• _REQUIREMENT_: Produce a verbatim transcription of the entries, with all pictures omitted.

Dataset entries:
....
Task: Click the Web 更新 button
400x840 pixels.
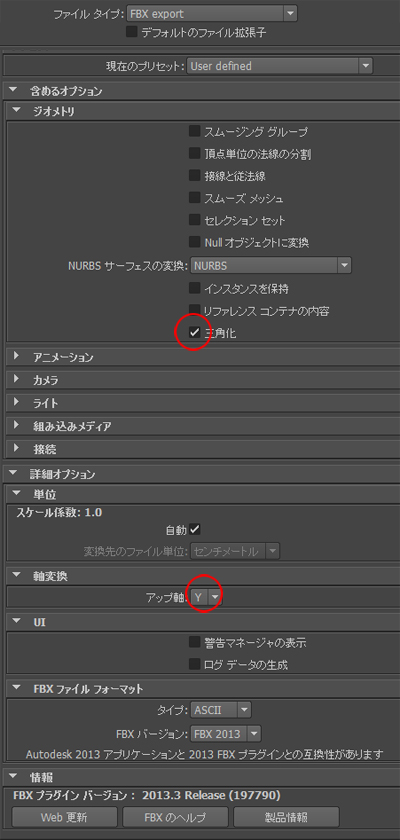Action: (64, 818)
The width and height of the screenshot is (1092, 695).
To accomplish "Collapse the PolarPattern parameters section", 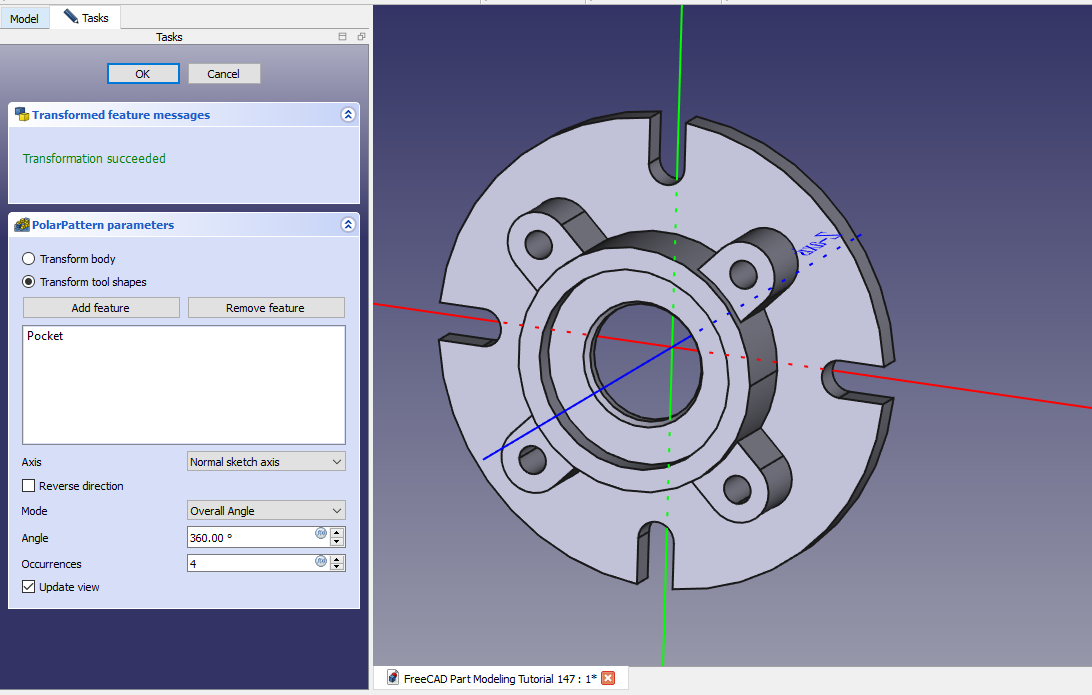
....
• _YOUR RESPONSE_:
Task: Click the Web 更新 button
400x840 pixels.
Action: (64, 818)
The width and height of the screenshot is (1092, 695).
To accomplish "Collapse the PolarPattern parameters section", 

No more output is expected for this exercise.